━━━ Data shown
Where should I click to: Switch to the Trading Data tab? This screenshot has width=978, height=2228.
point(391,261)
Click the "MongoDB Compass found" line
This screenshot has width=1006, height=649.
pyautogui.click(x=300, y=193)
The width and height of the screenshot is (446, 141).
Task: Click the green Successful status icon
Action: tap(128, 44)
━━━━━━
**Aim**
Rewrite the records above with "Trading Data" changed to "Market Data", keeping everything else unchanged.

**Task solution**
Where should I click to: Switch to the Market Data tab? This screenshot has width=978, height=2228.
point(391,261)
Click the "MongoDB Compass found" line
This screenshot has width=1006, height=649.
pyautogui.click(x=300, y=193)
The width and height of the screenshot is (446, 141).
Task: Click the green Successful status icon
Action: tap(128, 44)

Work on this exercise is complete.